Who is getting COVID-19 in Austin?

Before we do any exploration of the more complicated questions identified, the best starting point would be exploring where COVID is occuring most in Austin. So let’s look at that before digging into other questions and start by pulling Austin Public Health’s data—which organizes cases at the zip code level and updated frequently—to map out cases. We don’t have access to where deaths occur most often, but cases at the zip code level is more than you can find in a lot of places. So we’ll use what we have.

Here’s where cases are occurring most often right now:

The first thing to notice is that cases are largely consolidated east of I-35. Without additional context, it’s worth wondering what role an interstate plays in shielding folks on one side from Coronavirus. With additional context about how the city was intentionally segregated through a “master plan” developed in 1928 that used I-35 as a form of physical division, it’s worth paying attention to the dynamics of I-35 and including it as a geographical marker throughout future analyses.

In the next few blog posts, I’ll be writing about risk + resilience. Originally, I wanted to include everything here, but the charts and analysis became pretty extensive. For fear of exhausting everyone, including myself. We’ll take these questions piece by piece.

Next Blogpost: Who should be most worried about getting COVID?

Note about this series: If you’re interested in asking specific questions to explore in this, reach out to me via Facebook or Twitter and I’ll do my best to find data that can help provide some kind of meaningful answer.

Where can I find the code for this blog? Once I clean up the mess in this repo, I’ll make it public on github. For now, I’m happy to share individual the Rmarkdown file used to produce each article.

TLDR | Why not do this at the statewide level?

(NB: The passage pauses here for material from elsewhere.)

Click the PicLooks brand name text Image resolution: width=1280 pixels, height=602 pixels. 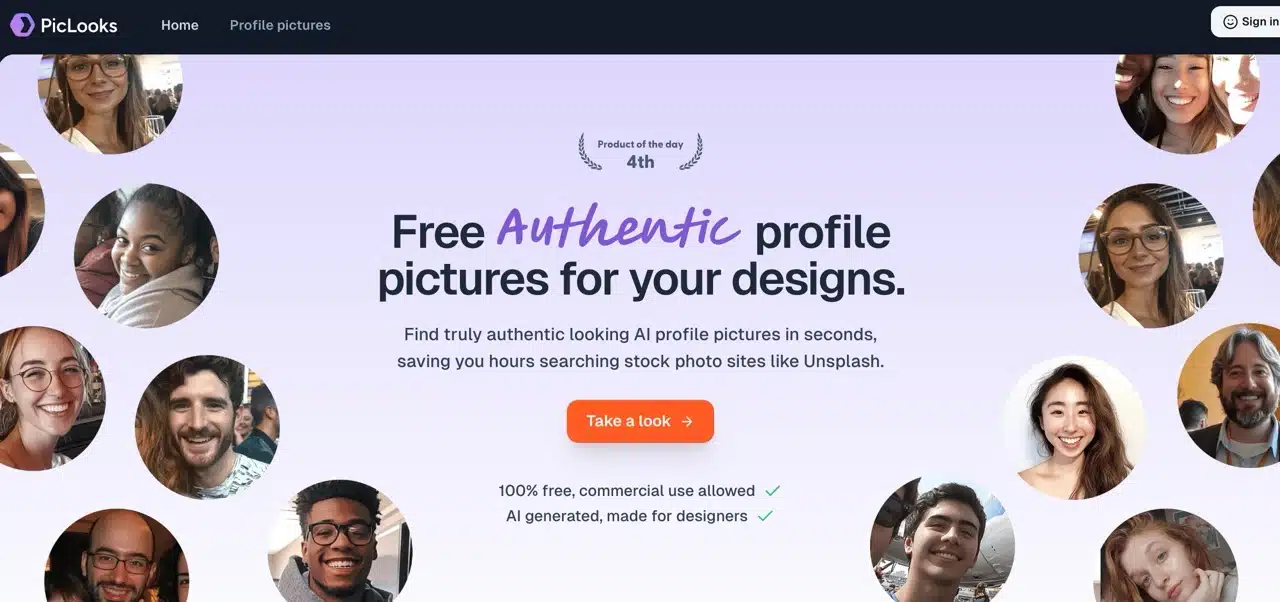pyautogui.click(x=79, y=25)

Originally, I considered focusing these articles at the statewide level for Texas, but I kept running into issues around finding data that could meaningfully answer some of my questions. The reasons for this are many, but some of the state’s existing COVID-19 data cannot be aggregated at anything beyond the statewide level for reasons outside of their control.

Example - Test Positivity

For example, county-level test positivity is one of those things that has been difficult because COVID-19 lab testing has largely been decentralized, with over 97% of tests being conducted in commercial labs. Consequently, this means the state has to then coordinate data from over 4 million tests conducted outside of state testing labs.

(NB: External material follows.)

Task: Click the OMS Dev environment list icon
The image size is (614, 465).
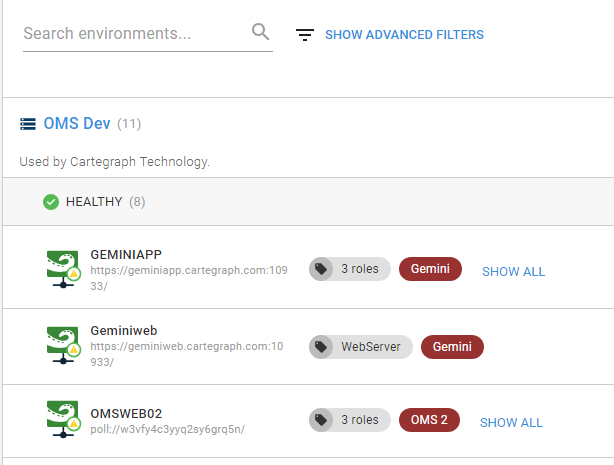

Number of People Tested for SARS-CoV-2 in Texas, By Lab Type
Source: Texas Department of State Health Services | As of August 10th at 3:00PM CST1
Location Tests Processed
Total People Tested in Texas by Public Health Lab 122.02K
No. Tests by Commercial labs* 4.49M
Total Tests 4,611,777
*Unable to deduplicate figures for Commercial labs.
1 Data: From the 'Accessible Dashboard Data' File, under the 'Tests' tab.

And given that these commercial labs aren’t actually part of a state agency, this means they have to learn new reporting rhythms and do work that, perhaps, they didn’t plan for or know they needed to do–such as keep all of the positives and negatives for each county, record those in a database by the county of origin, deduplicate them by the person who got the test, and then share all of that information back to the state in a manner that is uniform with all the other private labs in the state.

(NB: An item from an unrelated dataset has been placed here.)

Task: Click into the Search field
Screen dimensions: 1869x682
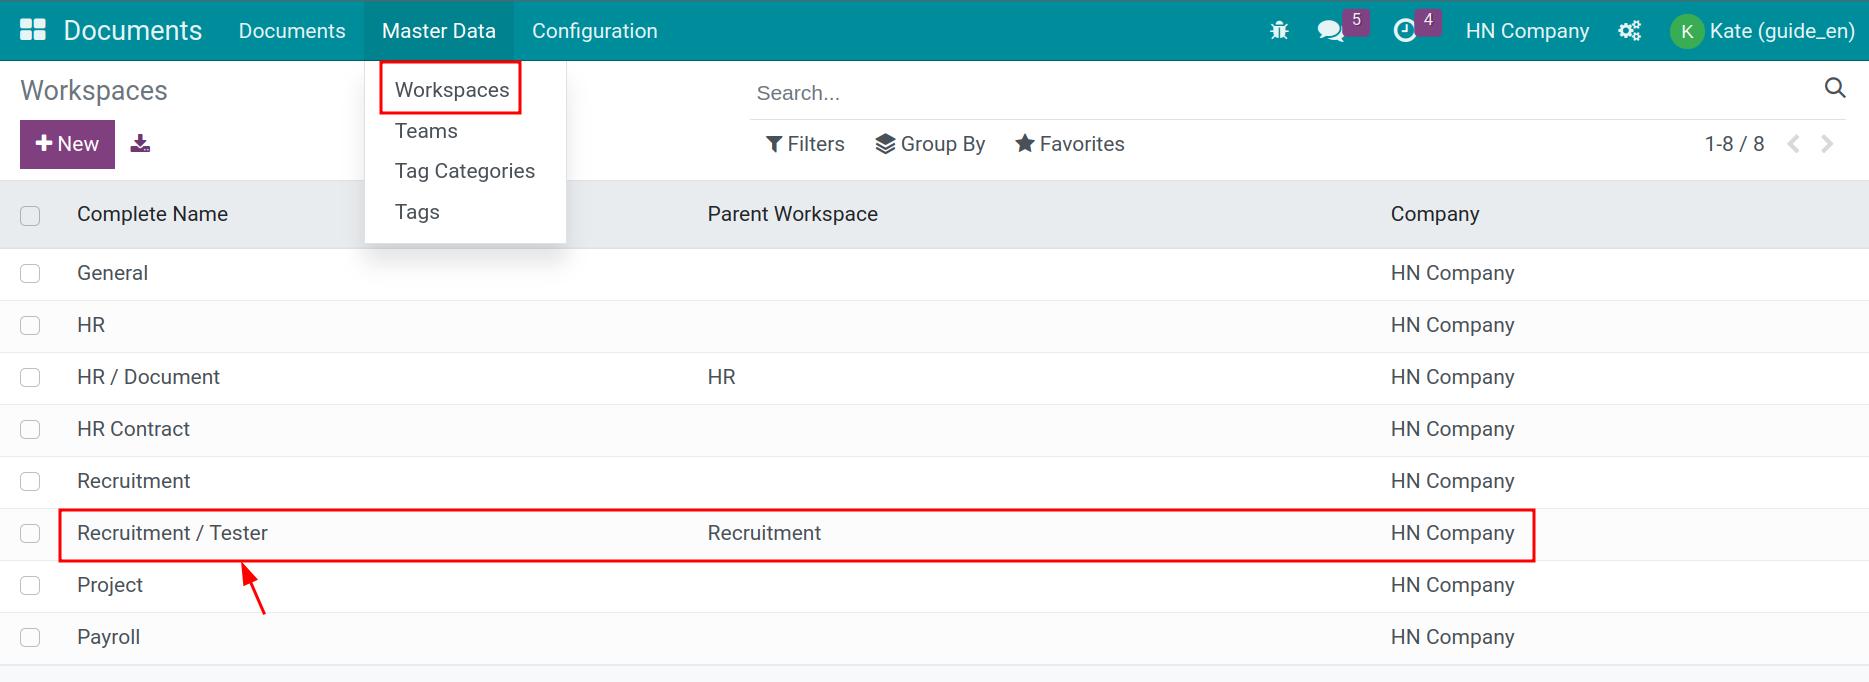Action: (1283, 93)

That said, not being able to compare how much a county is testing with how much they’re testing positive weakens a potential analysis and limits how much you can explore the dynamics between risk factors and things like test positivity.

Example - Demographic Data

Another example of this information is demographic data about cases and fatalities. That information also doesn’t exist broken down by county–sometimes due to HIPAA requirements.

So if you wanted to analyze geographic COVID-19 trends between counties across multiple pieces of data such as demographic, known risk-factors, and other trends, you’d have a hard time accomplishing that because it currently doesn’t exist.

For that reason, I’ve chosen to just focus on using city-level data given that cities tend to have better access to local information about their communities.